## WHAT IS NEEDED
Write out the lines below exactly, starting with the line that contains "Click the back arrow beside FORMULAS" and going on through the line that contains "Action: click(x=1003, y=74)".

## Item coordinates

□ □ □

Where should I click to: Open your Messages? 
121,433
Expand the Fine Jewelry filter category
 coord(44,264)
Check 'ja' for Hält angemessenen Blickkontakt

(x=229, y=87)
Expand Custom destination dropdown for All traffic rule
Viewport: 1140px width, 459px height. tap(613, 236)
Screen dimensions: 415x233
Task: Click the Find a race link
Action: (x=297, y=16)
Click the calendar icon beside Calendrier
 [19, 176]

□ □ □

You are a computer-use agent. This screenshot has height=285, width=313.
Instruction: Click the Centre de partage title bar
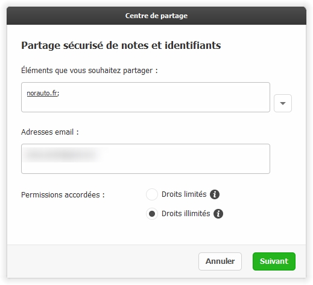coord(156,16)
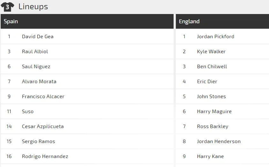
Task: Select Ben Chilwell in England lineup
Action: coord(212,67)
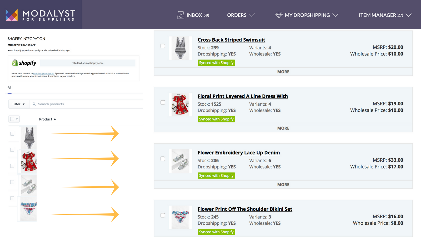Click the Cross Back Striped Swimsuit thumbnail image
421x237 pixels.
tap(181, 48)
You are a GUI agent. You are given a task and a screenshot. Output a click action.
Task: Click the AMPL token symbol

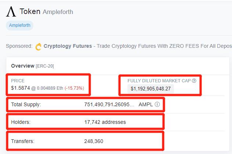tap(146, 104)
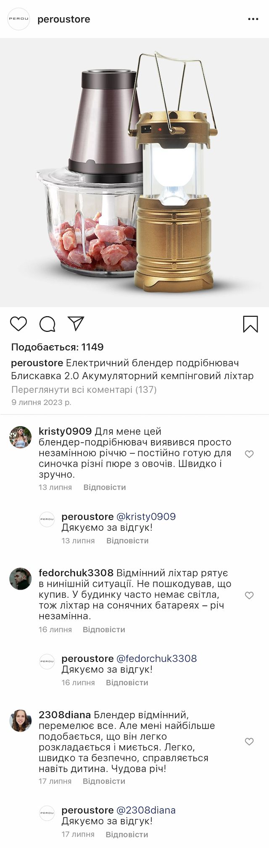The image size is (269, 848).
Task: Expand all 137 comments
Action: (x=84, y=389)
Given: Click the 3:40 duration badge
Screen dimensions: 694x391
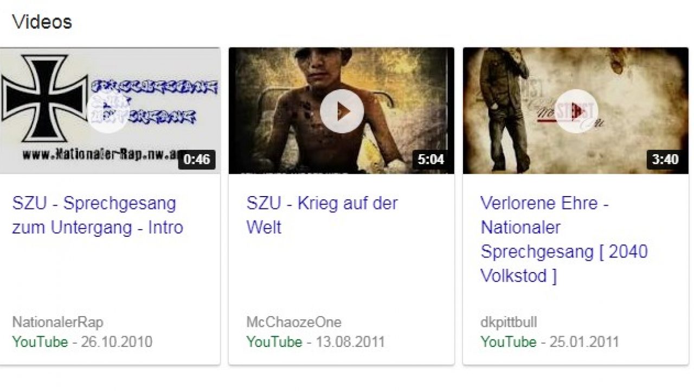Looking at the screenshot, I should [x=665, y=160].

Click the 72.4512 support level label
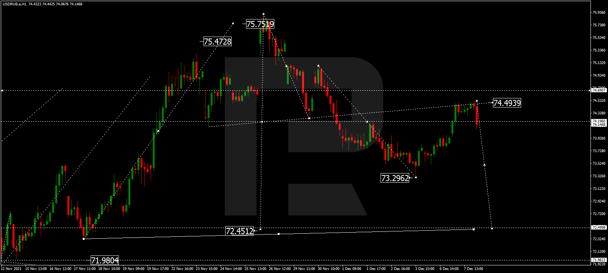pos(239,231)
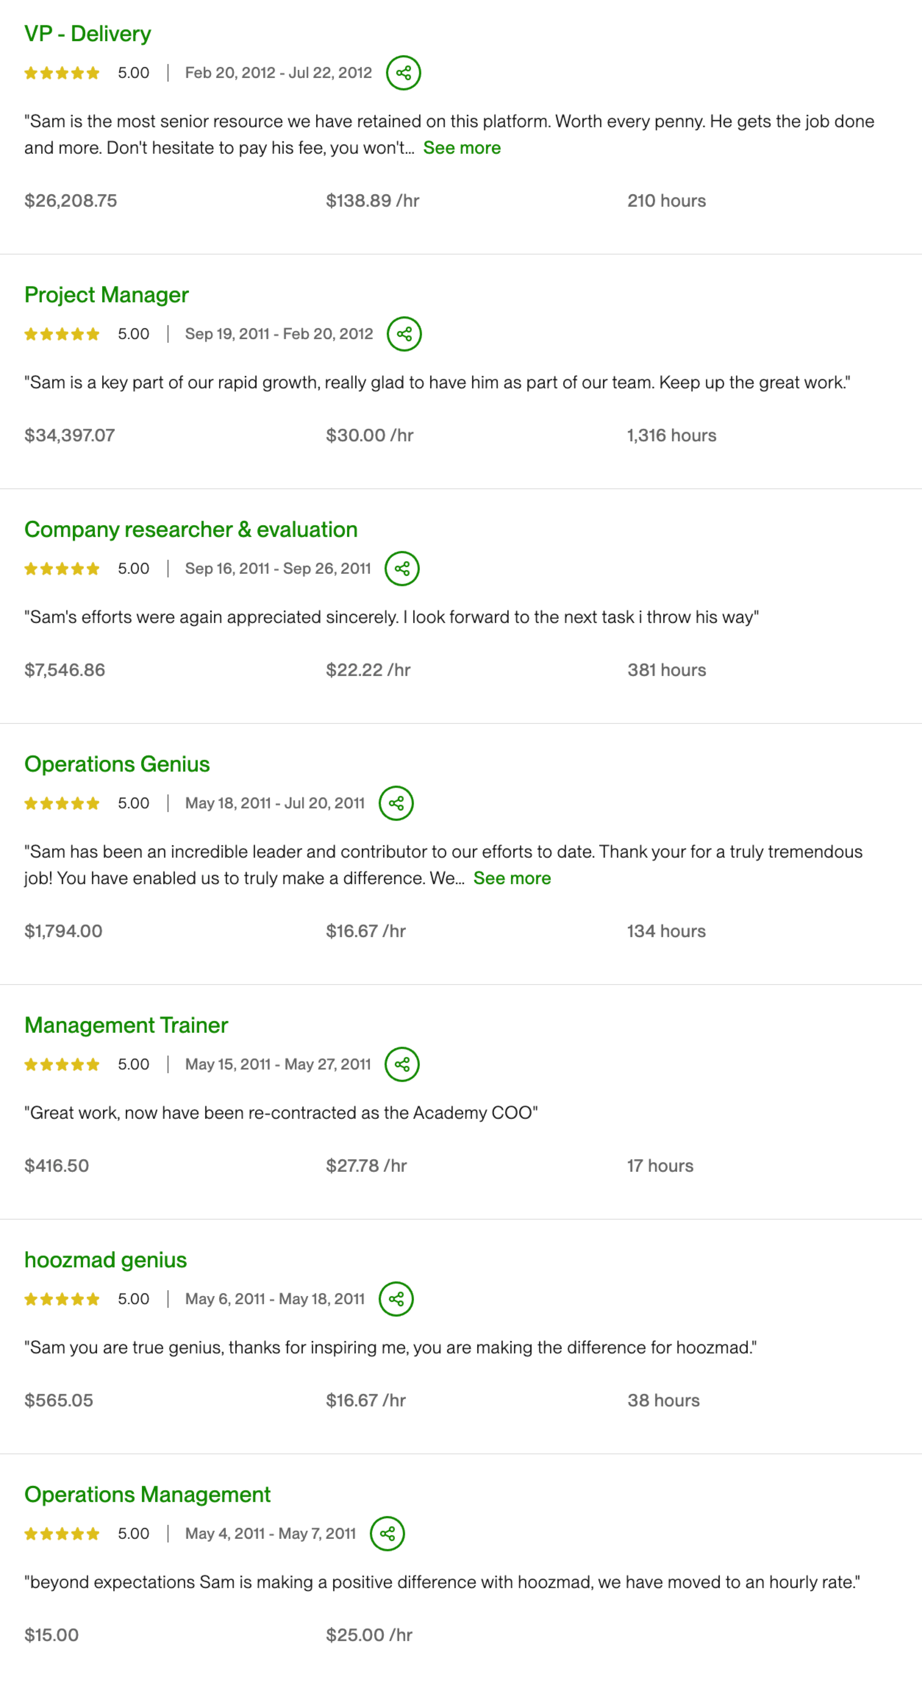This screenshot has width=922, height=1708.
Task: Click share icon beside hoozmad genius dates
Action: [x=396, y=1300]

□ □ □

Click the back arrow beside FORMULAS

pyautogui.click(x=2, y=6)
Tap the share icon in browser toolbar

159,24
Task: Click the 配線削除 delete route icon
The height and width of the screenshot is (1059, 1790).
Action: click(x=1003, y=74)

□ □ □

## FINISHED ANSWER
Click the back arrow beside FORMULAS

pyautogui.click(x=2, y=6)
Tap the share icon in browser toolbar

159,24
Task: Click the 配線削除 delete route icon
The height and width of the screenshot is (1059, 1790).
Action: click(x=1003, y=74)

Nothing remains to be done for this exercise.